Abstract

Background: Evaluation of prehospital stroke care quality has been limited by the inability to link EMS and hospital data. The Prehospital Acute Stroke Surveillance System (PASSS) is designed to assess prehospital stroke care in Kent Country, Michigan through linkage of EMS and hospital data for patients transported with suspected or confirmed stroke. Methodology: EMS transported patients were eligible for inclusion if stroke was suspected by EMS dispatchers or providers prehospital or confirmed after hospital admission. Electronic records containing data elements derived from the National EMS Information System (NEMSIS) were obtained from all three EMS agencies in the county and manually linked to in-hospital data from 2 stroke center hospitals. Outcome measures included the accuracy of prehospital stroke recognition by EMS dispatchers and providers and the proportion of runs with documentation of symptom onset time, scene time ≤ 10 minutes, pre-hospital stroke screen, blood glucose, and hospital pre-notification.

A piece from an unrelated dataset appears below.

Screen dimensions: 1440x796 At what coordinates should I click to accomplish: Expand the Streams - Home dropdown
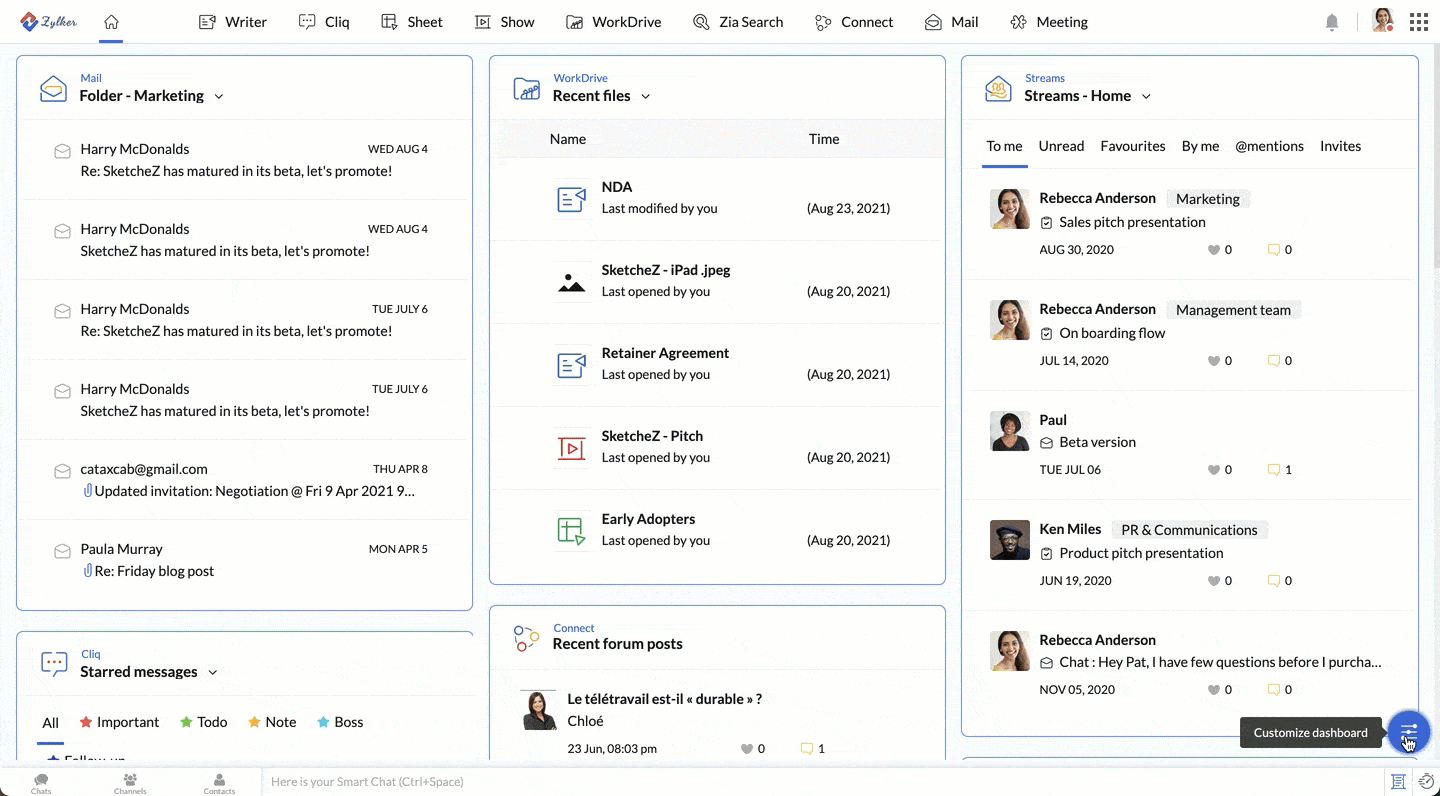pos(1146,97)
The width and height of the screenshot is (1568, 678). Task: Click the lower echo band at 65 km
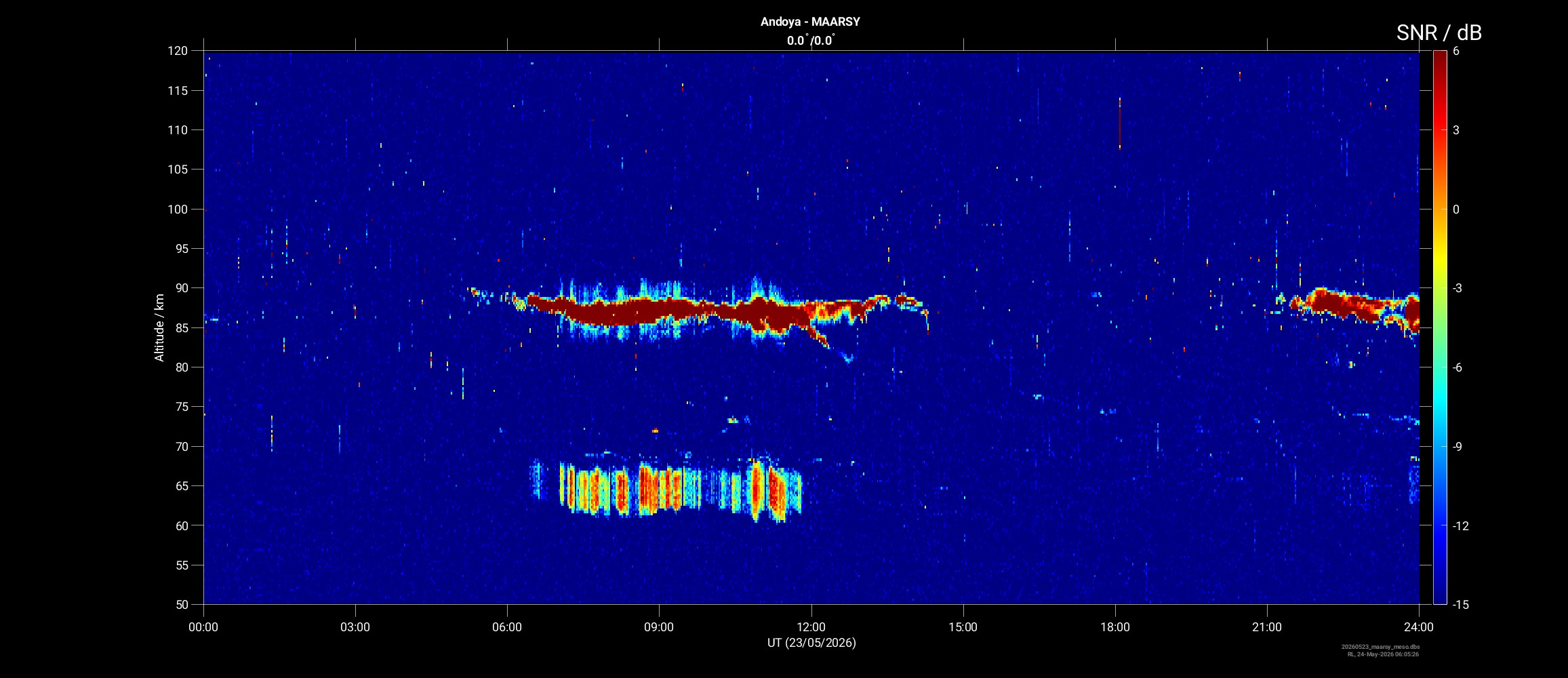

Results: In the first three months, 167 EMS transported patients were entered into PASSS; 58 (35%) were confirmed as stroke cases after admission. Emergency dispatchers missed 36% (n=21) of confirmed strokes and EMS providers missed 22% (n=13). The false positive rate for stroke identification was 69% (82/119) among dispatchers and 54% (53/98) among EMS providers. Among 98 cases identified by EMS as suspected stroke, documentation rates were 82% for symptom onset time, 86% for prehospital stroke screen, 87% for blood glucose, 10% for scene time ≤10 minutes, and 61% for hospital prenotification. Among 26 patients with a positive prehospital stroke screen and onset of symptoms < 120 minutes, the prenotification rate increased to 77%. Two patients received IV tPA. Conclusions: The PASSS illustrates that substantial opportunities for improvement in EMS prehospital stroke care exist, including stroke recognition and compliance with quality measures. The high rate of false-positive prehospital stroke identification has important implications for the development of regional stroke systems.